Shares of Tailored Brands, formed by the 2014 merger of Jos A. Bank and Men's Wearhouse, on Wednesday moved in the opposite direction of Target, which was up big after reporting solid first-quarter results. Target reported traffic growth of 4.3% year over year, and during its conference call with investors, it highlighted its efforts to target men through its Goodfellow & Co. brand.
It doesn't take much to send shares of Tailored Brands falling these days. The company's stock has fallen more than 85% over the past five years and has lost nearly 50% since the start of 2019.
Management doesn't expect a recovery anytime soon. Tailored Brands warned back in March that it expects fiscal first-quarter comparable sales to fall by between 3% and 5% and expects adjusted earnings of between $0.10 and $0.15 per share. Analysts had been expecting earnings of $0.51 per share.

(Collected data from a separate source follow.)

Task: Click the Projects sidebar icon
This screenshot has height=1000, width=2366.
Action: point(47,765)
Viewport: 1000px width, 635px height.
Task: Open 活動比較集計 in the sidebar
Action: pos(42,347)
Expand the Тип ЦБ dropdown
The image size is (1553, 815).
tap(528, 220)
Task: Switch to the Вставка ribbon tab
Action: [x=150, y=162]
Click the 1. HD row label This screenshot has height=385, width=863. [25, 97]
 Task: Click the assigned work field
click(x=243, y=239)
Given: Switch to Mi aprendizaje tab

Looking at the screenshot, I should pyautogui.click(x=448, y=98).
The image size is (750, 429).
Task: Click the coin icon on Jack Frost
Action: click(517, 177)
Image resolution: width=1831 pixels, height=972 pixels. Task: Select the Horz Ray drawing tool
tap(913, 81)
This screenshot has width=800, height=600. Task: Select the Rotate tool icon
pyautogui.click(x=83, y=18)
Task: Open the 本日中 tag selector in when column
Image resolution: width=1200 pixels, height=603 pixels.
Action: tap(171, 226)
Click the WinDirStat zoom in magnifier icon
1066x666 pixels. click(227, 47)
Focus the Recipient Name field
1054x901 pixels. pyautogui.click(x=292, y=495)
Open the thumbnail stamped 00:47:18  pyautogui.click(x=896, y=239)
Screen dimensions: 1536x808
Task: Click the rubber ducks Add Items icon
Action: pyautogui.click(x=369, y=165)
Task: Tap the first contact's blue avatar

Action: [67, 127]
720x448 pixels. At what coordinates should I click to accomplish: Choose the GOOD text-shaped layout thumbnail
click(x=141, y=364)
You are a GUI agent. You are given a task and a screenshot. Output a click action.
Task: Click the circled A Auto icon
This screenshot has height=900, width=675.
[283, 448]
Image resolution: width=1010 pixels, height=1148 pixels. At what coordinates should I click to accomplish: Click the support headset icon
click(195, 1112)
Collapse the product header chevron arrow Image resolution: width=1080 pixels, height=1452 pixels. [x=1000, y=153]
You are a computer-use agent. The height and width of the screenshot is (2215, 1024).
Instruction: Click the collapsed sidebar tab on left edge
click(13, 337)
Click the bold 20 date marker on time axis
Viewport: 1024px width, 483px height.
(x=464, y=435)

Tailored Brands is the victim of a number of converging trends that threaten to capsize the men's suit market. The company has struggled to adapt to relaxed business dress codes, and consumers looking for suits are increasingly shopping online and elsewhere away from the mall locations where many of Tailored Brands locations are based.
Until the company can come up with a credible plan to reverse those trends and give the market an indication that the plan is working, expect more jittery days for Tailored Brands' shares.